USDA's Joint Ag Weather Facility says on the Plains, dry weather accompanies record-setting warmth. Today's high temperatures will approach 90°F on the southern Plains. "The warm weather is promoting rapid winter wheat growth, but increasing stress in areas — such as the southern High Plains — where inadequate soil moisture reserves exist," USDA reports.
In the West, USDA says precipitation has spread as far inland as the northern Rockies and as far south as northern California. "Precipitation is especially beneficial in northern California, where high-elevation snow packs are only about one-third of the mid-March normal," USDA reports. Cool weather accompanies the Pacific Northwestern storminess, USDA adds.
In the Corn Belt, USDA says warm, dry weather prevails. "Across the southern and eastern Corn Belt, soft red winter wheat is developing rapidly under a regime of above-normal temperatures and abundant soil moisture," USDA explains.
In the South, USDA says localized lowland flooding persists in Louisiana. "Farther east, scattered rain showers dot the southern Atlantic states, although Florida's peninsula remains extremely dry," USDA reports. In Georgia, USDA elaborates 69% of the peaches were blooming on March 11, compared to the five-year average of 23%.

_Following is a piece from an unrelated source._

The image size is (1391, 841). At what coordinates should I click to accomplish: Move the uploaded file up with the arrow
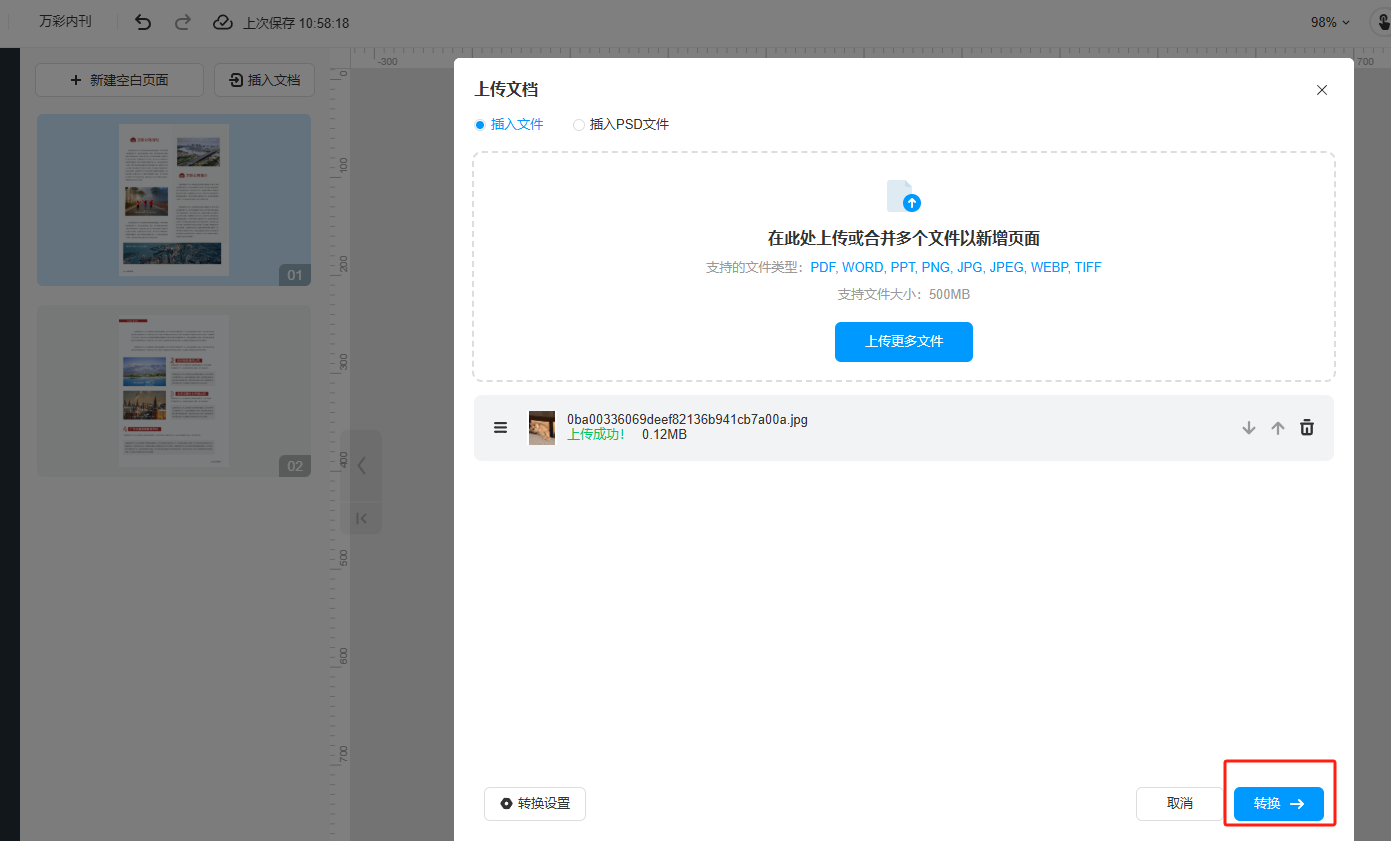(x=1277, y=428)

In its outlook, USDA says western storminess will persist for much of the week, with significant drought relief expected in California’s key watershed areas. "During the next five days, precipitation totals could reach 4 to 10 inches in the Sierra Nevada, while 2- to 4-inch amounts will be common from the Pacific Northwest into the northern Rockies," USDA explains. It continues, "Farther east, unseasonably warm weather will continue into next week from the Plains to the Atlantic Seaboard." High temperatures will frequently exceed 80°F as far north as the central Plains and Mid-Atlantic states, according to USDA. "During the latter half of the week, generally light rain will develop across the South, East, and lower Midwest," USDA reports. Late-week totals of an inch or greater may occur from the Mid-South into the Ohio Valley, according to USDA.